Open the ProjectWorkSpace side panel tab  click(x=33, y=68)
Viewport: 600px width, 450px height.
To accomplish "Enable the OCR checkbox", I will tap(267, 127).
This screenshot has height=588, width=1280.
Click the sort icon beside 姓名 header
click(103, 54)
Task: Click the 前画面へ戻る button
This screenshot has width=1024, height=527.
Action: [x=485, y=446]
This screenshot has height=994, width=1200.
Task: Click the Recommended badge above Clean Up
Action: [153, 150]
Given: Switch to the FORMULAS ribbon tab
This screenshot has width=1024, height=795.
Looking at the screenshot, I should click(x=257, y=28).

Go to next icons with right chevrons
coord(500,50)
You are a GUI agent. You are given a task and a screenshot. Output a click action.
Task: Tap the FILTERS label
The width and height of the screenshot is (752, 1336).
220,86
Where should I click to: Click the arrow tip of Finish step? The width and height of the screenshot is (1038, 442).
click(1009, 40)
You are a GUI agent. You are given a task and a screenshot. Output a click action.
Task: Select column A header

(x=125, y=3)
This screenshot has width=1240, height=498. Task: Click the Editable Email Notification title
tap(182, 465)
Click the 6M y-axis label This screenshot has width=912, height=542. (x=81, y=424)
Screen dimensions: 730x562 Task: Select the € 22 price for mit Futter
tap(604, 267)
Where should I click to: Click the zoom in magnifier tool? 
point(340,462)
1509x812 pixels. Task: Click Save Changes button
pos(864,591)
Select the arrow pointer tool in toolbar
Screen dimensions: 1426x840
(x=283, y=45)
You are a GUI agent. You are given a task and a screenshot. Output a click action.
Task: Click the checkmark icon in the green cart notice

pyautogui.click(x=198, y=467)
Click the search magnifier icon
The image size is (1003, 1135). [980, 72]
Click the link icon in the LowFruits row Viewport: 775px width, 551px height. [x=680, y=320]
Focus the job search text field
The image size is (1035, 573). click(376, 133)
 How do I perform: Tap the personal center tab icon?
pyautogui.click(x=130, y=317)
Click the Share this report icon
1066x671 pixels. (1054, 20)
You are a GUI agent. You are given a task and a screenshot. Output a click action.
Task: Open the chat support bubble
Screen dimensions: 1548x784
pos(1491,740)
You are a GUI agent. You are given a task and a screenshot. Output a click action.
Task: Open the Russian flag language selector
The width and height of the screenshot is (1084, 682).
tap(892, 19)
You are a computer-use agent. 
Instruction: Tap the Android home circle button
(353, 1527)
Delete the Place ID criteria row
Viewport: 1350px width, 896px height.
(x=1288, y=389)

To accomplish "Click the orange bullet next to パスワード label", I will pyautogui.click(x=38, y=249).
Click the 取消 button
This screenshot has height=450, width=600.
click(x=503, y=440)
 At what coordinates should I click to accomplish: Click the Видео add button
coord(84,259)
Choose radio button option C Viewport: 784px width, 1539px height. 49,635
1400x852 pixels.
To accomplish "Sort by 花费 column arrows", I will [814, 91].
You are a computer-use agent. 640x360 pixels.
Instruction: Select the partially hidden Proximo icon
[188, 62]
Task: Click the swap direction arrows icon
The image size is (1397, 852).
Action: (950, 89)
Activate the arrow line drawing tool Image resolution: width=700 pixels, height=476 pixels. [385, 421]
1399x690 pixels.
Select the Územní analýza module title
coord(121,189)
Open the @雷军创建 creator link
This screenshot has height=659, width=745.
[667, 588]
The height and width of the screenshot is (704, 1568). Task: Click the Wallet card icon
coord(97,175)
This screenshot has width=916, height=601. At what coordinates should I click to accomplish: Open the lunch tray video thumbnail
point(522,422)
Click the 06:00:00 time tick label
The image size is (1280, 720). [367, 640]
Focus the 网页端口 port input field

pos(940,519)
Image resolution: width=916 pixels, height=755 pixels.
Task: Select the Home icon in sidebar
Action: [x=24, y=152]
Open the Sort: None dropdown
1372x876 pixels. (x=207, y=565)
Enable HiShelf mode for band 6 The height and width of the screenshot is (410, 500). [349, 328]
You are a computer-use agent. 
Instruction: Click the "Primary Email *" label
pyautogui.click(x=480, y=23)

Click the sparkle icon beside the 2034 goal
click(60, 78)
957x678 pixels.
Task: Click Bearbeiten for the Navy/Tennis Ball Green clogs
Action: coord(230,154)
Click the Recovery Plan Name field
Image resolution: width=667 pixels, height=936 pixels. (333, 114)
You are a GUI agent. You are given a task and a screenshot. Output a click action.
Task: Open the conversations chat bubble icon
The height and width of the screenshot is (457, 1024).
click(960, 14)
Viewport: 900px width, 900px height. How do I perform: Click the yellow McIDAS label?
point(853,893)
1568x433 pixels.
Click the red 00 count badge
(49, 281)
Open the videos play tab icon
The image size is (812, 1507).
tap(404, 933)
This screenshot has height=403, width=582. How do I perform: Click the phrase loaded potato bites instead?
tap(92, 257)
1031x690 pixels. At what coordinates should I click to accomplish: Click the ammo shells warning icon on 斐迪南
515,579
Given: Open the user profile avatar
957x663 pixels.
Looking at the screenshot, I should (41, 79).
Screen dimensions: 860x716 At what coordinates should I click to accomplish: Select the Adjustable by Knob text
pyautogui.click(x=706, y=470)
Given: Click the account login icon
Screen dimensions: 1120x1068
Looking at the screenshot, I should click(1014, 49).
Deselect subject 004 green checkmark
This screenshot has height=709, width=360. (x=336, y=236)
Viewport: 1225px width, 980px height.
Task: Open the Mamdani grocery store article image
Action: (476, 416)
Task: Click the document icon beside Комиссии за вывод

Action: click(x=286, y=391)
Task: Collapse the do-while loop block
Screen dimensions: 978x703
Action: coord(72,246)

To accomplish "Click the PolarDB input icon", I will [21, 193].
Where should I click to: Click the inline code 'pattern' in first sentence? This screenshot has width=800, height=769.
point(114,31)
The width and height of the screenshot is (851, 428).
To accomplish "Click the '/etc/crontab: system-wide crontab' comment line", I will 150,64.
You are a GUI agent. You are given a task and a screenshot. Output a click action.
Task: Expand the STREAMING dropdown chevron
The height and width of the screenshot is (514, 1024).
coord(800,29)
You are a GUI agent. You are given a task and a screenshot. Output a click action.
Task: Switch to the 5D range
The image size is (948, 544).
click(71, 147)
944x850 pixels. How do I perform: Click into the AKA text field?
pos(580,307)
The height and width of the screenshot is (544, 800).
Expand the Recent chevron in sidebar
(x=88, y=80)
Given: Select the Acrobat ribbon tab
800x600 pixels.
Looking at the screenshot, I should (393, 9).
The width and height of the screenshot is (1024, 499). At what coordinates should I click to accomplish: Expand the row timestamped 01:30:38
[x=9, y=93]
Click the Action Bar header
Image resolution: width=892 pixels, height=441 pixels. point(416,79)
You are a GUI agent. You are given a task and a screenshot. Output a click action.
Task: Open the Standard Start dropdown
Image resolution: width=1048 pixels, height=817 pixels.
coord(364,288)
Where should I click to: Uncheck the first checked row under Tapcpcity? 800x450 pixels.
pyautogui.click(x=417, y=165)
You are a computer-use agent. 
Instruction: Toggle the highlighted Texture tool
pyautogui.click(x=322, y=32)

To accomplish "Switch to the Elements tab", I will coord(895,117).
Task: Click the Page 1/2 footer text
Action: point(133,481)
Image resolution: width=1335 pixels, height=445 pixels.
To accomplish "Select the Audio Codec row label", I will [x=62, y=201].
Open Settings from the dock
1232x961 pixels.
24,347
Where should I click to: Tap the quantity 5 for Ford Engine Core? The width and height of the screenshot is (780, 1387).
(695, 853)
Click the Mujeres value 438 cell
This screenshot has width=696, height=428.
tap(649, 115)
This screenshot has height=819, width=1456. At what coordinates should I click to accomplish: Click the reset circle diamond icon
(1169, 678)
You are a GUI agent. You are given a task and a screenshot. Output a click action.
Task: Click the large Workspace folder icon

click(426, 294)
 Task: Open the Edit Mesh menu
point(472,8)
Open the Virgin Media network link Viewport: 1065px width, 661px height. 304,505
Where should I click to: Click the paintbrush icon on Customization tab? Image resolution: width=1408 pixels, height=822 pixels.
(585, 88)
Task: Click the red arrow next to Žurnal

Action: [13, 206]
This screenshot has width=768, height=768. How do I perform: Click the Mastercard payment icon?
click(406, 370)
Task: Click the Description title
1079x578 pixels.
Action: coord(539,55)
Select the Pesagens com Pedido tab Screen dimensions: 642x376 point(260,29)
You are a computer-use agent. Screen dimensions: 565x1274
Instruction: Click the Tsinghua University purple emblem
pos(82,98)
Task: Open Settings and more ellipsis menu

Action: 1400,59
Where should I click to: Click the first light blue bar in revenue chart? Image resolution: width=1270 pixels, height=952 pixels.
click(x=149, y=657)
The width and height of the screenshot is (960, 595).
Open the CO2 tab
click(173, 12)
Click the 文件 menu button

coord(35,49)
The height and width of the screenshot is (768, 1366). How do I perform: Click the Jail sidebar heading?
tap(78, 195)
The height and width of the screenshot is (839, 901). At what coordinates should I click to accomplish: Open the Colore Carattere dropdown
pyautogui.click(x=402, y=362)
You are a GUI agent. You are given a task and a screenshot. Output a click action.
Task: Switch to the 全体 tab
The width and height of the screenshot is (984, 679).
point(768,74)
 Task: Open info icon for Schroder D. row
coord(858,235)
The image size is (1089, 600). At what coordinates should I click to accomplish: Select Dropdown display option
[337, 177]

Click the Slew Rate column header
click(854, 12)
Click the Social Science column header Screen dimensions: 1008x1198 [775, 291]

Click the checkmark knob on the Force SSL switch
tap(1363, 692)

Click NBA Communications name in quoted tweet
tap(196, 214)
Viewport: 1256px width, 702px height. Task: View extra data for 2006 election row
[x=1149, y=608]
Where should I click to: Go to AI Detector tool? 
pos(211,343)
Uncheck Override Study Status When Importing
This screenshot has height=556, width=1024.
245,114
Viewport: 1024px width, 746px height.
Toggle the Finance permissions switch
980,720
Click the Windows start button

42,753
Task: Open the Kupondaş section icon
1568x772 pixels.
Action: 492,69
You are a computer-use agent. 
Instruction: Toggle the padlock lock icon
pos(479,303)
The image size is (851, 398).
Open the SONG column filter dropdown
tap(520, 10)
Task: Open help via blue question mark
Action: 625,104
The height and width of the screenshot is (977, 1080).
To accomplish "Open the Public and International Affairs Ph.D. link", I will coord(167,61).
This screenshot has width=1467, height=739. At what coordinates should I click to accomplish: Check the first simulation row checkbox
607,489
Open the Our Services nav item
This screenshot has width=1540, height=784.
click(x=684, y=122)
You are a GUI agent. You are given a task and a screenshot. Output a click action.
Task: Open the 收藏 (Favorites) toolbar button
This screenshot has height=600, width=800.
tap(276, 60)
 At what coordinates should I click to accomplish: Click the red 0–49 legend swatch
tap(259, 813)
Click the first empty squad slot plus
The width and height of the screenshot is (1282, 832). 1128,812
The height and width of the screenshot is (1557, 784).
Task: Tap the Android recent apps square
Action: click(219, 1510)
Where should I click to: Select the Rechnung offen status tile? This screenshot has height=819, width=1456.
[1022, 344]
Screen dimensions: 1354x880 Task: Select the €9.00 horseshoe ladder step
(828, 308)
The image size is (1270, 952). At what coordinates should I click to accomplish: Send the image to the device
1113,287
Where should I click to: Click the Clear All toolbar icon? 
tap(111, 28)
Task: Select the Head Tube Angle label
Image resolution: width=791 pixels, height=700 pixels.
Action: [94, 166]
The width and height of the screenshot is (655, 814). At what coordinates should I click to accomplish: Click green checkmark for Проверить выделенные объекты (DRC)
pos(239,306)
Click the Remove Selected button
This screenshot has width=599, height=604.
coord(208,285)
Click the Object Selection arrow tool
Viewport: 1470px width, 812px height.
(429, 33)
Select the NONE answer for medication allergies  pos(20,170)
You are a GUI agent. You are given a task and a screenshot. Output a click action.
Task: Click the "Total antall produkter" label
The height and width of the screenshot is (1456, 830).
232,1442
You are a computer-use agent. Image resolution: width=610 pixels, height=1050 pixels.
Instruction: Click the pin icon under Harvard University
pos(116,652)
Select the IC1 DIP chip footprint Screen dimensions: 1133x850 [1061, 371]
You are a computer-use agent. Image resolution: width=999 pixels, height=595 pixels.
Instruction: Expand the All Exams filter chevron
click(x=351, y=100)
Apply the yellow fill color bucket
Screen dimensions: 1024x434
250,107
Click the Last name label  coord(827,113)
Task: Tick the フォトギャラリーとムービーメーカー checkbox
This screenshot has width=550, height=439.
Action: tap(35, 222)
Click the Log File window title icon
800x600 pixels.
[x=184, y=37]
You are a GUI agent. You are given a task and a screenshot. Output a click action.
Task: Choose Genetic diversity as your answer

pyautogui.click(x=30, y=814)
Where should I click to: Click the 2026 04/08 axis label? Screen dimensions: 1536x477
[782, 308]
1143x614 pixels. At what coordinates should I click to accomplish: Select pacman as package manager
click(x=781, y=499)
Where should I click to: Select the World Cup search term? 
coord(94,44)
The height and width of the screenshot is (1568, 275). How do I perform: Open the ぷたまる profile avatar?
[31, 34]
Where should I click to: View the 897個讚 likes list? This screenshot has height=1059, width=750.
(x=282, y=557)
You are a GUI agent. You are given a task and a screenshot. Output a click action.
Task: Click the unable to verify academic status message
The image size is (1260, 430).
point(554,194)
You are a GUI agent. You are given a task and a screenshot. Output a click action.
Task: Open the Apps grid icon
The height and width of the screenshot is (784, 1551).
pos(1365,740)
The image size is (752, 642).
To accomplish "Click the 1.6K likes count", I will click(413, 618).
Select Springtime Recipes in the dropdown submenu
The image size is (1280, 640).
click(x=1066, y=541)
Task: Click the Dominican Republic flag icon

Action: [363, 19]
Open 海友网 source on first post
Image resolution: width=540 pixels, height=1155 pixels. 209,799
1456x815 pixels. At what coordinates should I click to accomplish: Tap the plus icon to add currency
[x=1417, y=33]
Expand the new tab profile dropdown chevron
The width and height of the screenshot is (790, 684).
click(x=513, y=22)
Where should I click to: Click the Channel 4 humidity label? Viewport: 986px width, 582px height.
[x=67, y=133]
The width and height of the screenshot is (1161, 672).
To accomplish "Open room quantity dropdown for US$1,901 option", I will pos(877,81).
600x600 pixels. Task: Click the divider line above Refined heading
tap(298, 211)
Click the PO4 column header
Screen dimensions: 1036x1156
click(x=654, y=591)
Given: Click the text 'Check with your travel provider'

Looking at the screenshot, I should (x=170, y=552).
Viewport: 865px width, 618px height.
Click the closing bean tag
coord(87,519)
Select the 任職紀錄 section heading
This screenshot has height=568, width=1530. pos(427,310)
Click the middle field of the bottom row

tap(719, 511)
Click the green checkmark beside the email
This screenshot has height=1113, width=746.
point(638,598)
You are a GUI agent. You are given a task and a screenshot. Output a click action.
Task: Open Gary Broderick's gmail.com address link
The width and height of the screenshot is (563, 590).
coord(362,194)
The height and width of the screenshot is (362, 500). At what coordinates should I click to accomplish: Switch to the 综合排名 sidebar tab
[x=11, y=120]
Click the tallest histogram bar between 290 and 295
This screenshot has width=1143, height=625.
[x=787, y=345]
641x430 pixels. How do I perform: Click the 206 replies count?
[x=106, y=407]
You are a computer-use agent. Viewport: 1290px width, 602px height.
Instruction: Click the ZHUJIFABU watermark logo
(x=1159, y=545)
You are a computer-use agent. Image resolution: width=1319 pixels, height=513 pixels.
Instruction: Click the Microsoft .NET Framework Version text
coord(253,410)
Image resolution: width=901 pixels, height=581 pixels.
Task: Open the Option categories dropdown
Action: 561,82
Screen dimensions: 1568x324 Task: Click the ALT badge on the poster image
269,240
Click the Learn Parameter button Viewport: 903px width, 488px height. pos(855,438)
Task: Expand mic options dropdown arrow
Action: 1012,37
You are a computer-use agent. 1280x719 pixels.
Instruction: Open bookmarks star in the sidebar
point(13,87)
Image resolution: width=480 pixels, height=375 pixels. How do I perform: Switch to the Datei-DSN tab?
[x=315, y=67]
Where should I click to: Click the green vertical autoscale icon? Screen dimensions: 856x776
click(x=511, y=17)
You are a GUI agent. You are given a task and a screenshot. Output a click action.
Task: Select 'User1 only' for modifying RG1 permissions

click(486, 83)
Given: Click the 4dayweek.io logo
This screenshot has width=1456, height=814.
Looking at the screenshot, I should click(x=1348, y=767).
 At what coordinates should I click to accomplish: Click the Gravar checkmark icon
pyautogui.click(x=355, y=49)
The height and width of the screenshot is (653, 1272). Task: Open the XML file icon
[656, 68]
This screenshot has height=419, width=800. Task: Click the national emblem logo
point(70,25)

Instructions to follow: Please retype the data exactly as it stands, from its first line down to the line that contains "Task: Click the 前画面へ戻る button", then stop.

Task answer:
Open the ProjectWorkSpace side panel tab  click(x=33, y=68)
Viewport: 600px width, 450px height.
To accomplish "Enable the OCR checkbox", I will tap(267, 127).
This screenshot has height=588, width=1280.
Click the sort icon beside 姓名 header
click(103, 54)
Task: Click the 前画面へ戻る button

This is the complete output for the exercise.